March 31st is World Backup Day, and while most of the press will be focusing on backing up your priceless lolcat photos, it’s still a good time to talk with management about your database backups.
Your boss will have some simple questions, and you can arm yourself with a few easy queries.
Are We Backing Up Every Database?
Even if you think your backups are running successfully, you have to double-check. I had a client recently who’d copy/pasted jobs across several different servers and databases. While editing one of the jobs, someone made a typo, and they were backing up the master database instead of the user databases. The backups worked, ran successfully every night, but weren’t actually backing up the data that people really cared about.
This query will list the last full backup for all of your databases, and like all of the queries in this post, the results should come back nearly instantaneously with no blocking. They’re completely safe to run in production.
SELECT d.name, MAX(b.backup_finish_date) AS last_backup_finish_date FROM master.sys.databases d LEFT OUTER JOIN msdb.dbo.backupset b ON d.name = b.database_name AND b.type = 'D' GROUP BY d.name ORDER BY 2 DESC
Review that query result and double-check – then ask, “Do I really need to back up all of these databases?” If you’ve got the demo databases AdventureWorks, Northwind, or pubs on your server, and you’re backing them up daily, you’re wasting resources. Get ‘em off your production servers.
Are We Backing Up Corrupt Data?
Just because your backups are succeeding doesn’t mean you’re backing up legit data. The backup process doesn’t do anything like the DBCC CHECKDB process, which checks that the data on disk actually makes sense.

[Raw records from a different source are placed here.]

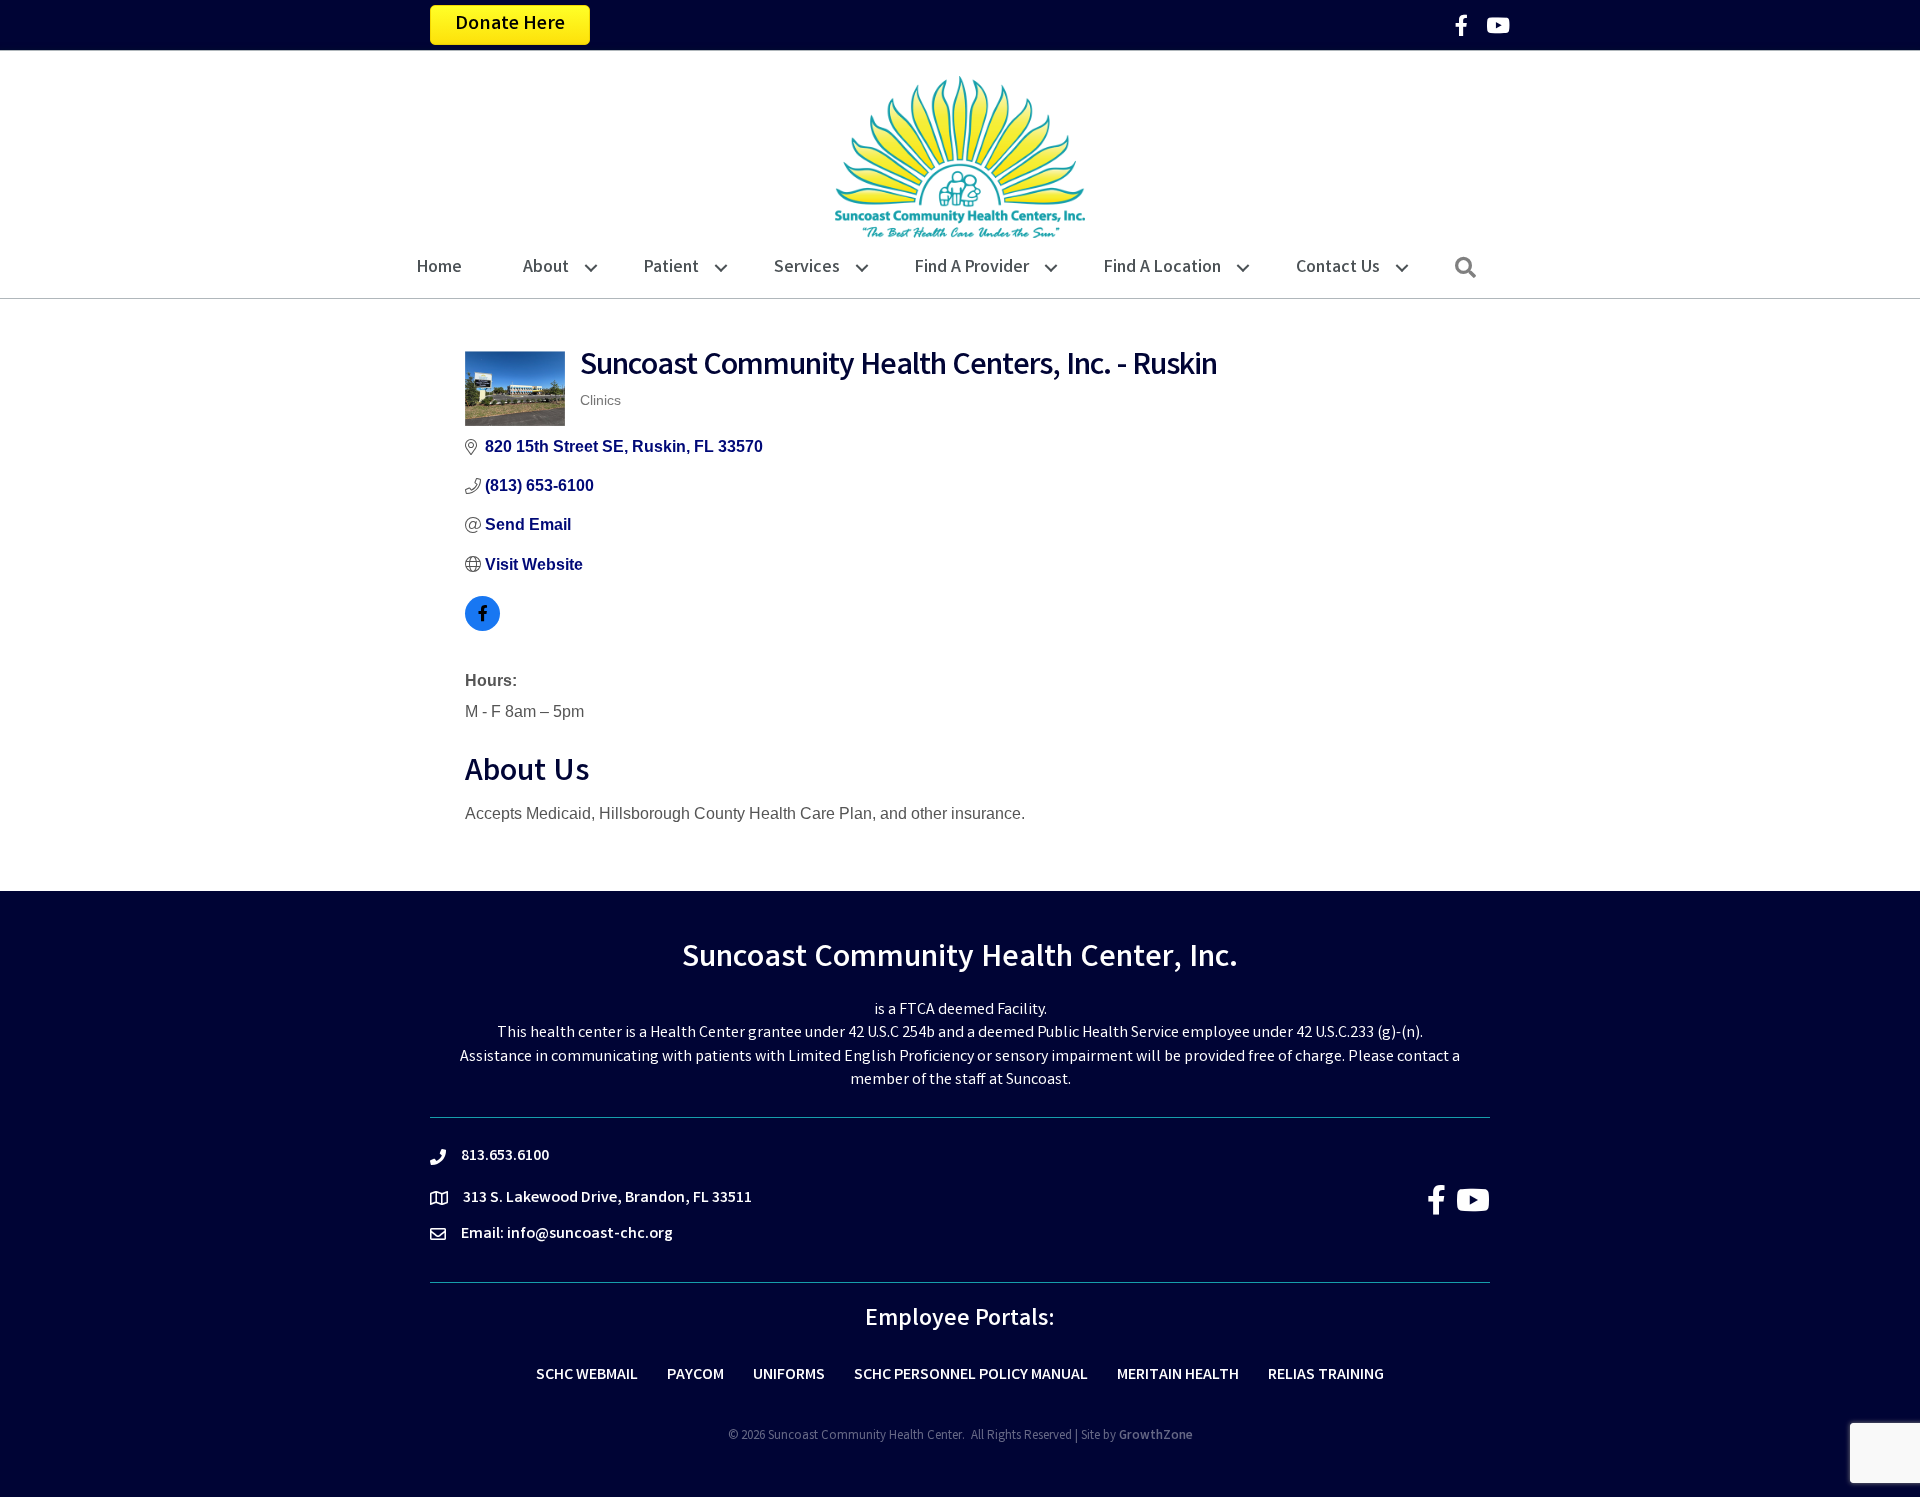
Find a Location (1162, 268)
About (546, 268)
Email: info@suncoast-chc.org (567, 1234)
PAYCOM (695, 1375)
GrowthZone (1156, 1436)
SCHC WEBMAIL (587, 1375)
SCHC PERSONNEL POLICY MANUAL (971, 1375)
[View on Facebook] (482, 625)
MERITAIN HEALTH (1178, 1375)
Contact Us (1338, 268)
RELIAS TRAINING (1326, 1375)
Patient (671, 268)
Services (807, 268)
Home (439, 268)
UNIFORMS (789, 1375)
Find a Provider (972, 268)
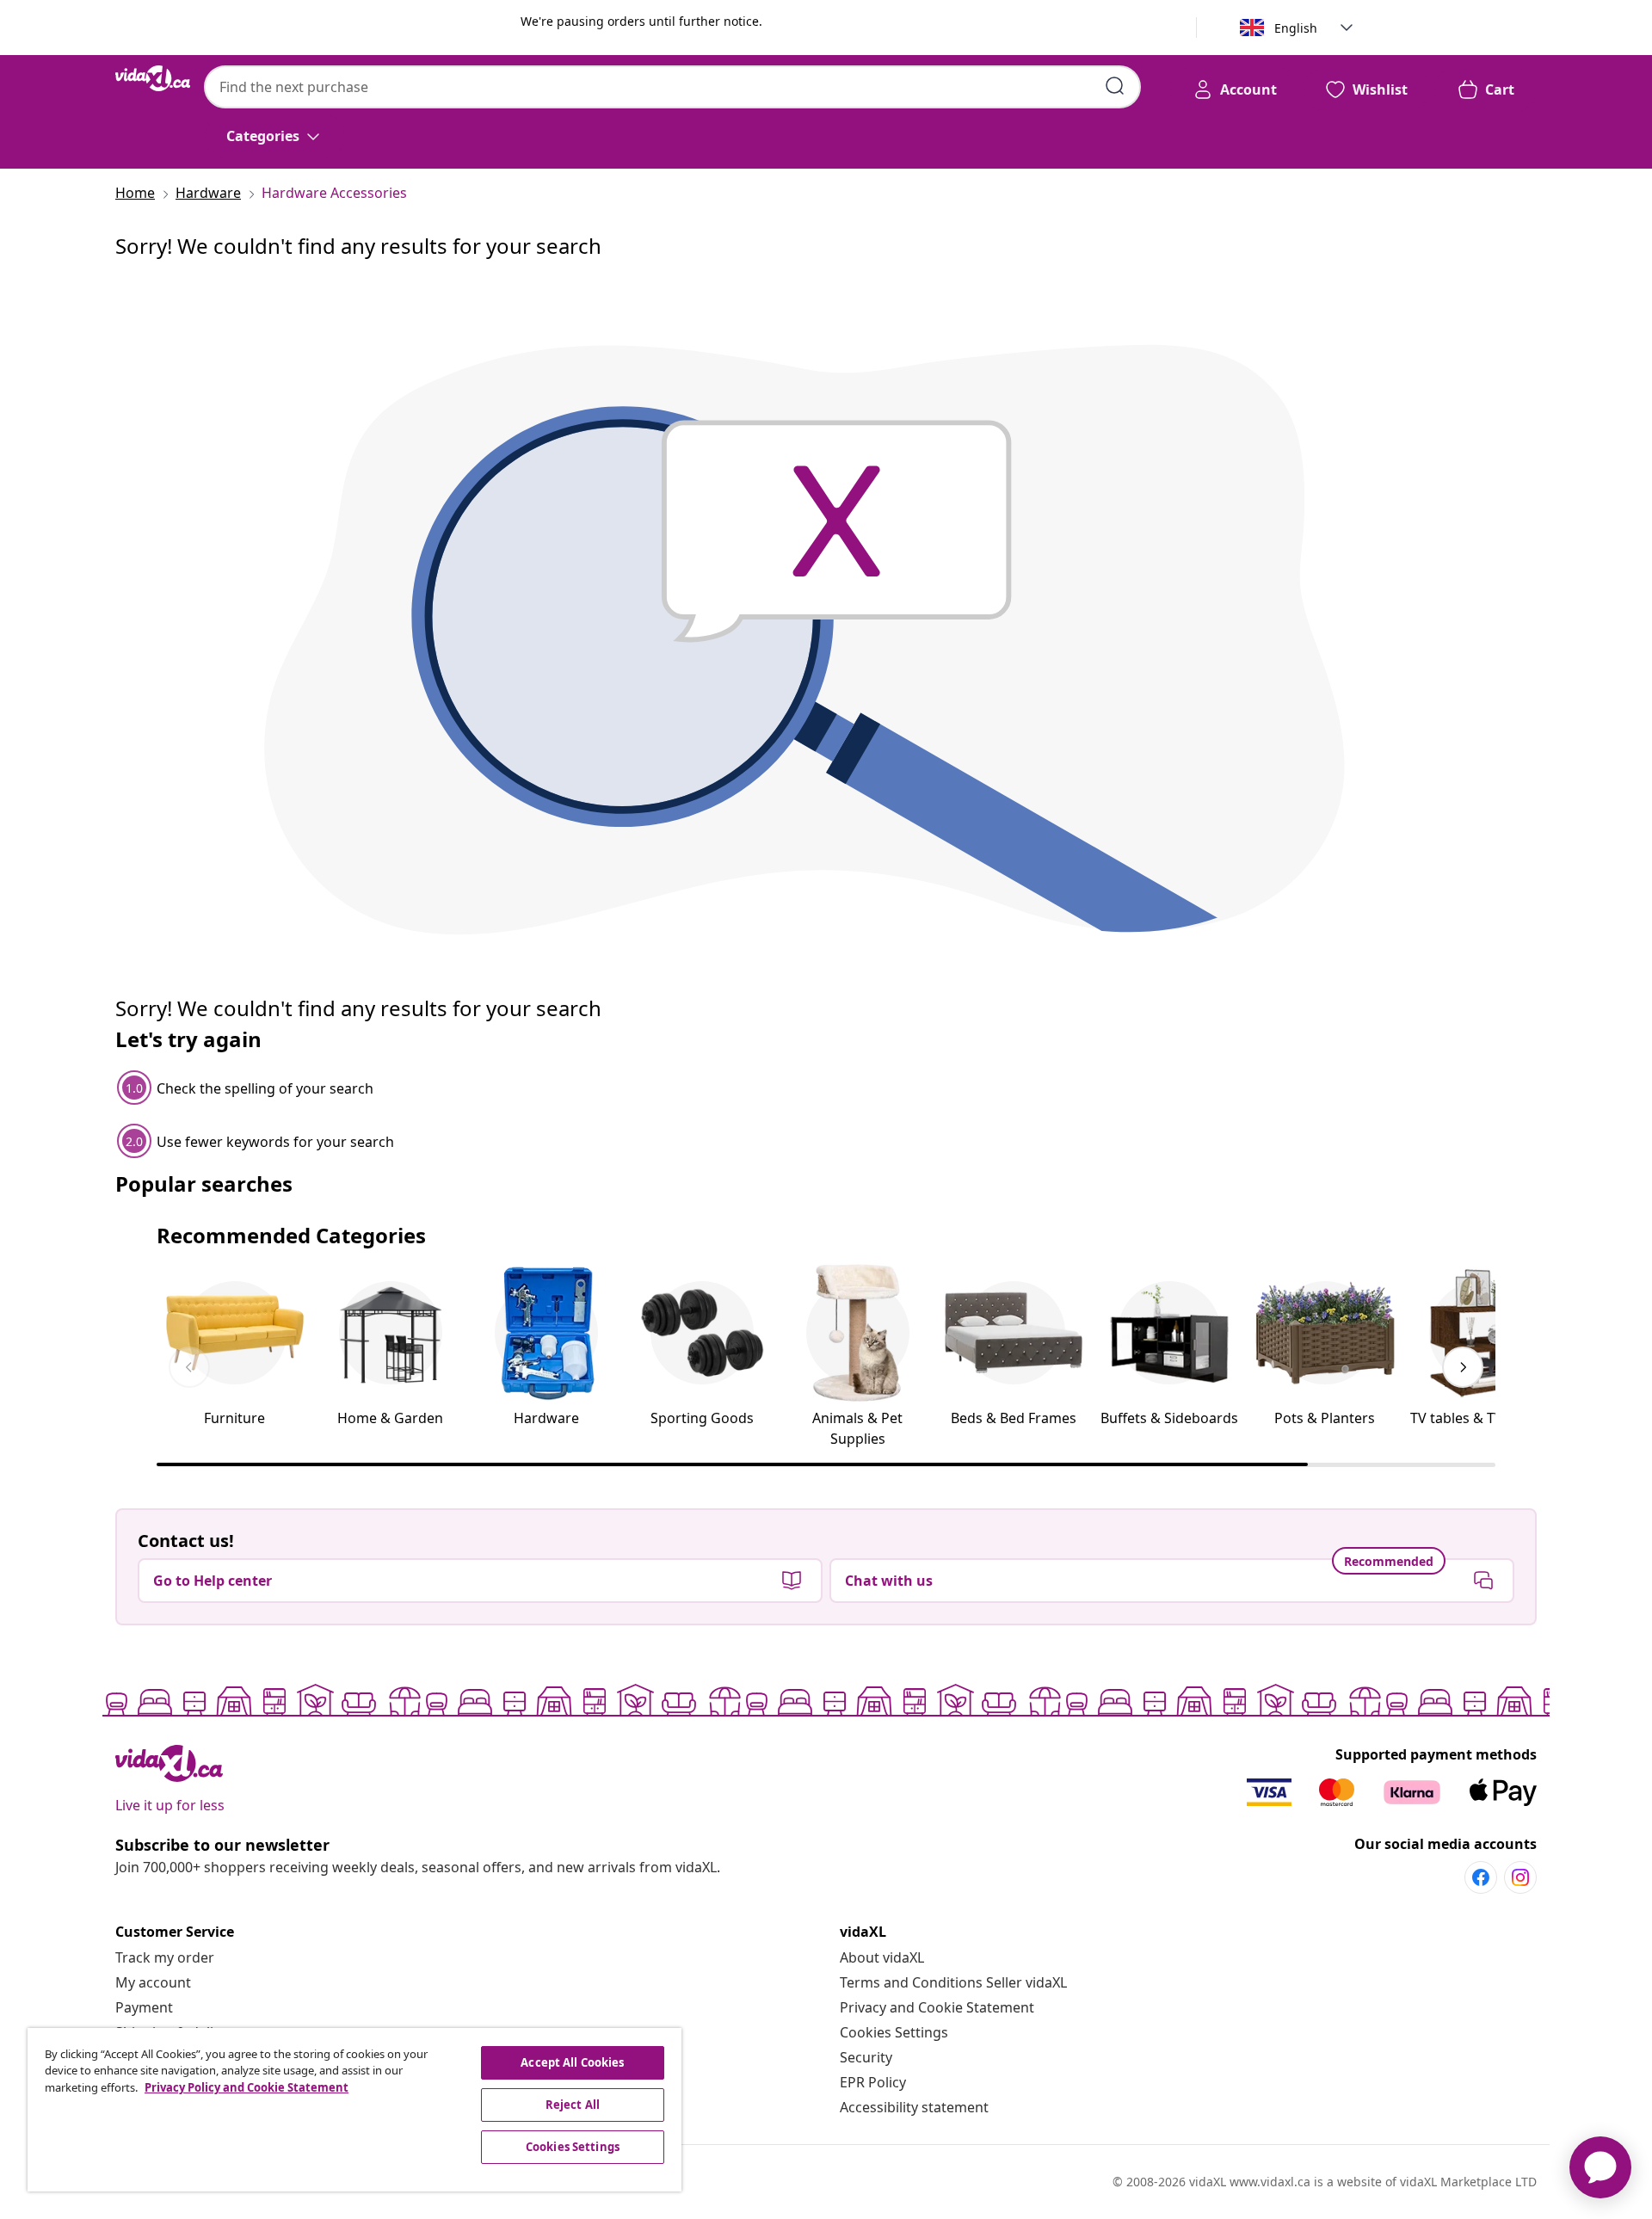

I really, really care about this because if you get a data corruption error, you may have to restore the most recent database backup and see if the data’s corrupt there too. If it is, step back and restore the full backup from the day before that – and the day before that – and the day before that. If you’re lucky, you’ve got a copy of the data from before the IO corruption occurred. If you’re unlucky, you don’t, and then you start looking for an uncorrupted copy of your resume.
The key to success: run DBCC more often than you expire backups. If you only keep 7 days of backups, then you should run DBCC more frequently than that. If you only run DBCC once a month, you won’t find corruption until long after the clean backups are gone.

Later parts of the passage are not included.